The proposed site for the Donlin gold mine would impact 3,500 acres of wetlands in the Yukon-Kuskokwim Delta.
Credit KYUK

More than 100 residents, six tribes, and one organization in the Yukon-Kuskokwim Delta sent a letter to Gov. Bill Walker protesting the proposed Donlin gold mine. Meanwhile, a national environmental group, Earthjustice, asked the Alaska Department of Environmental Conservation to deny a crucial permit for Donlin.

The Yukon-Kuskokwim River Alliance, a local working group, spearheaded the effort. Other signees included six Y-K Delta tribes: ONC, Tuluksak, Chuloonawick, Kwigillingok, Kongiganak and Nunapitchuk.

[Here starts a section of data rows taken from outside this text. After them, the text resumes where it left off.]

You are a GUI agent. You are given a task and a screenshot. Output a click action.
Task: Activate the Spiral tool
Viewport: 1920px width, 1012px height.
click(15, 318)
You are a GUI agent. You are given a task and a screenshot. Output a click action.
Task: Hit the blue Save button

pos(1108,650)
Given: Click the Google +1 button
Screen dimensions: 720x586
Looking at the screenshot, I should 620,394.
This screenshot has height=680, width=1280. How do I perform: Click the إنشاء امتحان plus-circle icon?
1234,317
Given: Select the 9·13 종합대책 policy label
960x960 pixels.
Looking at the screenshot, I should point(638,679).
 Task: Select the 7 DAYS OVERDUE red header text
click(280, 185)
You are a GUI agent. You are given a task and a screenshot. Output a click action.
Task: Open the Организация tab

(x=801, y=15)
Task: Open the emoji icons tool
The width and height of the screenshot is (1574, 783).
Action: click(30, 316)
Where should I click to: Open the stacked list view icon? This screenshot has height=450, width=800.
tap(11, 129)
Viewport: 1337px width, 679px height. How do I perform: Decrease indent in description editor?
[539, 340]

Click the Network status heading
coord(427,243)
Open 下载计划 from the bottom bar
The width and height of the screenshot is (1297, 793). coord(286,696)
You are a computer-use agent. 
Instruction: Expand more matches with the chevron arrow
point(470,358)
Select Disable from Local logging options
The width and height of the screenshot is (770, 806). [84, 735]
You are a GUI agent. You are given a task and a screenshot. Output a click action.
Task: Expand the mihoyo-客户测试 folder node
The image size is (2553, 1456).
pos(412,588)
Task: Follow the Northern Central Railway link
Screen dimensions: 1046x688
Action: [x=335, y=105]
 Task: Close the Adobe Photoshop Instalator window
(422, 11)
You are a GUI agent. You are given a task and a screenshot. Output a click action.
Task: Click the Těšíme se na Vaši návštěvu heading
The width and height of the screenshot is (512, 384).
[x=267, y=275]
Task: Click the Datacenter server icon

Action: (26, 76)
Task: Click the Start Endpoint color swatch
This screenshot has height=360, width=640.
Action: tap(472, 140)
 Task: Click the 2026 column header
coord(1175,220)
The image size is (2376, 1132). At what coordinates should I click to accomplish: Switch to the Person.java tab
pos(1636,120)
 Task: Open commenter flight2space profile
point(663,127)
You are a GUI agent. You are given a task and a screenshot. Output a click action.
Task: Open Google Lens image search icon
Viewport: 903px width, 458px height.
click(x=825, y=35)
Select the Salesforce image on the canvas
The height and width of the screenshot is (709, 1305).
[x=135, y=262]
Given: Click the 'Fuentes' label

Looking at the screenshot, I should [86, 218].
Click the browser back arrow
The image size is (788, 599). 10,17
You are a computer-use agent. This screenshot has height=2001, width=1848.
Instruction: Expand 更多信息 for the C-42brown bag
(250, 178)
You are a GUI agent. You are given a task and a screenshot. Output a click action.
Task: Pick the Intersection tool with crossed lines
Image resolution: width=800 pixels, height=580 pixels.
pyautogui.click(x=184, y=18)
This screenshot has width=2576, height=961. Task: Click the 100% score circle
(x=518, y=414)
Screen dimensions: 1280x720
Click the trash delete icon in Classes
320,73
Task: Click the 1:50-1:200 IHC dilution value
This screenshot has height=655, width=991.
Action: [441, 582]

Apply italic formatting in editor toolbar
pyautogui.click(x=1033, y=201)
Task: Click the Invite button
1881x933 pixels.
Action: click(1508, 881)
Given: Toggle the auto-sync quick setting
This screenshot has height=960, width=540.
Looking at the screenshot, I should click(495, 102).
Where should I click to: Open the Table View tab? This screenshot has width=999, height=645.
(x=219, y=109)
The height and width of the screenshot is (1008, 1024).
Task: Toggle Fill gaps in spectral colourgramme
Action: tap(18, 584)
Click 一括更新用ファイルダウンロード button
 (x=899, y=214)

The letter pleaded with Gov. Walker and his agency heads to listen to concerns about the mine’s impacts to the subsistence lifestyle and water quality. For instance, the letter says that DEC did not allow enough public participation before giving Donlin its wastewater discharge permit back in May. Gov. Walker voiced his support of the mine earlier this year, making it unclear how he will address the letter.

A separate letter from Earthjustice implored the DEC to deny Donlin’s state water quality certification. Earthjustice sent the letter to the agency last week on behalf of four Y-K Delta tribes: ONC, Chuloonawick, Tuluksak, and Kwigillingok. The letter cited concerns over potential water contamination from the mine’s operations and impacts to smelt from increased barge traffic. Without this certification, Donlin can’t develop the mine, which could be one of the biggest gold mines in the world.

Donlin has said repeatedly that it will continue to work with local communities to “address their concerns and misconceptions about the mine.” The company expects to have its major permits out of the way this year. It needs at least 100 before it can begin operating.